Paris (ANTARA News) - Presiden Perancis, Francois Hollande, Kamis, menyatakan, pasukan Perancis dari Afghanistan dimulai dalam beberapa pekan mendatang. Pekan lalu empat tentara Perancis tewas di palagan Afghanistan dan mendapat upacara militer kebesaran.

Sebelum terpilih pada Mei, Hollande berjanji mempercepat penarikan itu dari Afghanistan, sehingga akan selesai pada akhir 2012, setahun lebih awal dari rencana awal Paris dan dua tahun sebelum tenggat NATO.

Dalam upacara juga dihadiri mantan presiden, Nicolas Sarkozy, keempat tentara itu mendapat pemakaman ketentaraan di tugu tentara Les Invalides.

Keempat tentara Prancis itu tewas, Sabtu, akibat serangan pembom jibaku Taliban di propinsi Kapisa di Afghanistan timur dan korban pertama di Afghanistan sejak Hollande menjabat.

Sejumlah 87 tentara Prancis tewas di Afghanistan sejak awal gerakan pimpinan NATO melawan Taliban di negara itu pada 2001, termasuk sembilan sejak awal 2012.

Sedikitnya, 2001 tentara asing dalam Pasukan Bantuan Keamanan Asing (ISAF) pimpinan persekutuan pertahanan Atlantik utara NATO tewas di Afghanistan pada tahun ini, kata AFP berdasarkan atas hitungan laman icasualties.org.

3.047 tentara asing pimpinan Amerika Serikat tewas di Afghanistan sejak serbuan pada 2001. Amerika Serikat terbanyak, 2.008 orang, diikuti Inggris (418), Kanada (158), Prancis (87), Jerman (53), Italia (49), Denmark (42), Polandia (36), Spanyol (34), Australia (32), Belanda (25), dan sisanya dari negara lain anggota persekutuan sekitar 40 negara itu.

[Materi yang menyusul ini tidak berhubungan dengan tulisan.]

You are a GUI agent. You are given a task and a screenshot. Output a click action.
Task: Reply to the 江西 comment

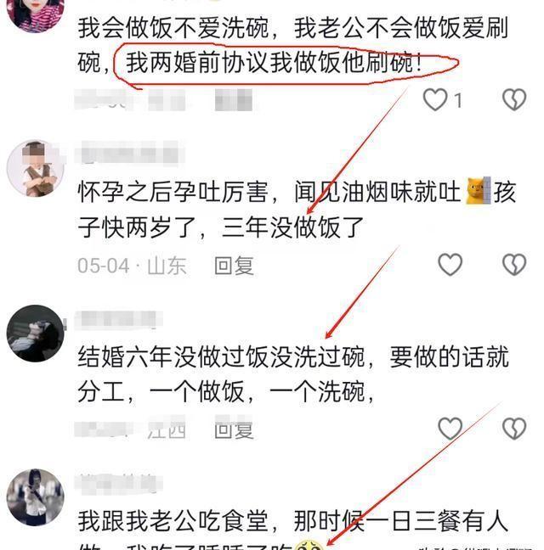(x=234, y=429)
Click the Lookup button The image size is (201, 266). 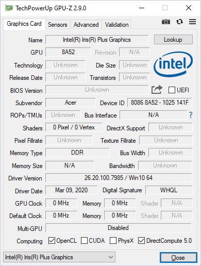coord(173,40)
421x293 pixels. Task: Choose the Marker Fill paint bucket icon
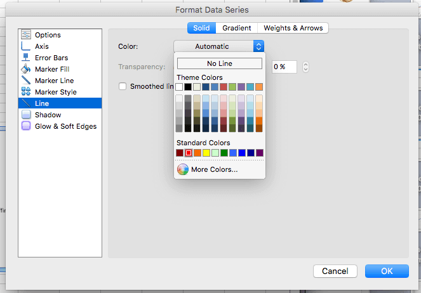point(26,69)
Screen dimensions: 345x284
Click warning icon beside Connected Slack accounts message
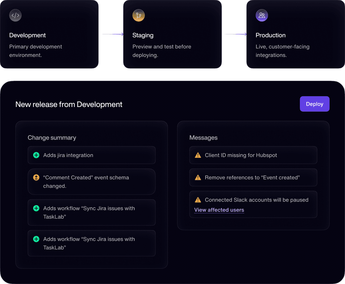[x=198, y=200]
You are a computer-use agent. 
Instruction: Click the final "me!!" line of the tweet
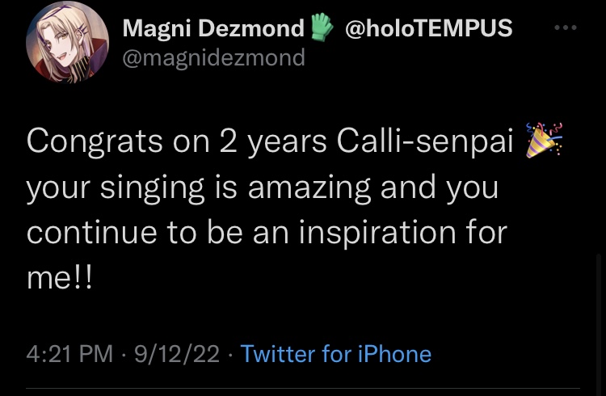click(59, 279)
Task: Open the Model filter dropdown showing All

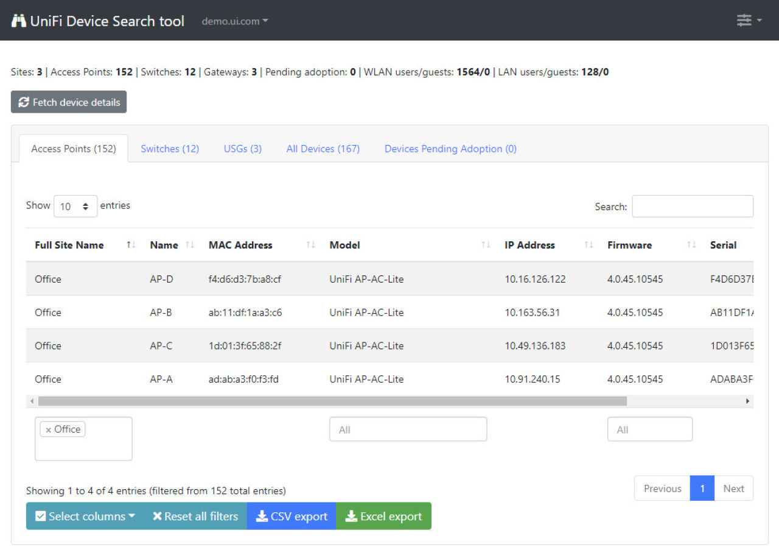Action: coord(408,429)
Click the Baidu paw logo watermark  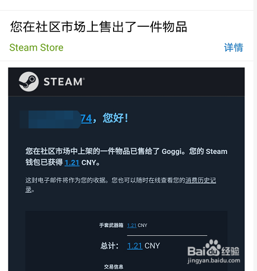pos(213,248)
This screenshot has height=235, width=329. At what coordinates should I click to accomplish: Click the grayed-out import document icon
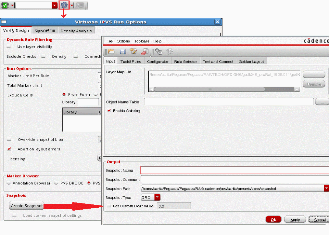pos(170,51)
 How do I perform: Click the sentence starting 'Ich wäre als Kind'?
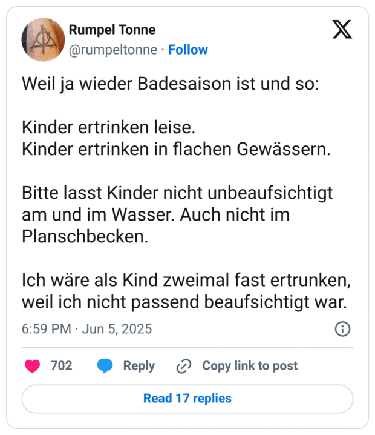click(186, 291)
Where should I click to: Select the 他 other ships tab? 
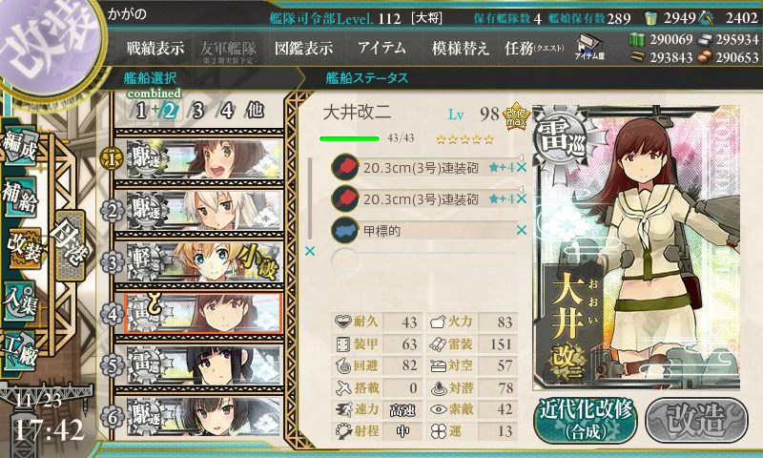255,111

Dukungan bagi perang di Afghanistan turun tajam di kalangan warga Amerika Serikat dalam beberapa bulan belakangan saat mereka semakin kecewa dengan kemelut sejak lebih dari satu dasawrase lalu itu, kata jajak pendapat New York Times/CBS News, yang disiarkan pada akhir Maret.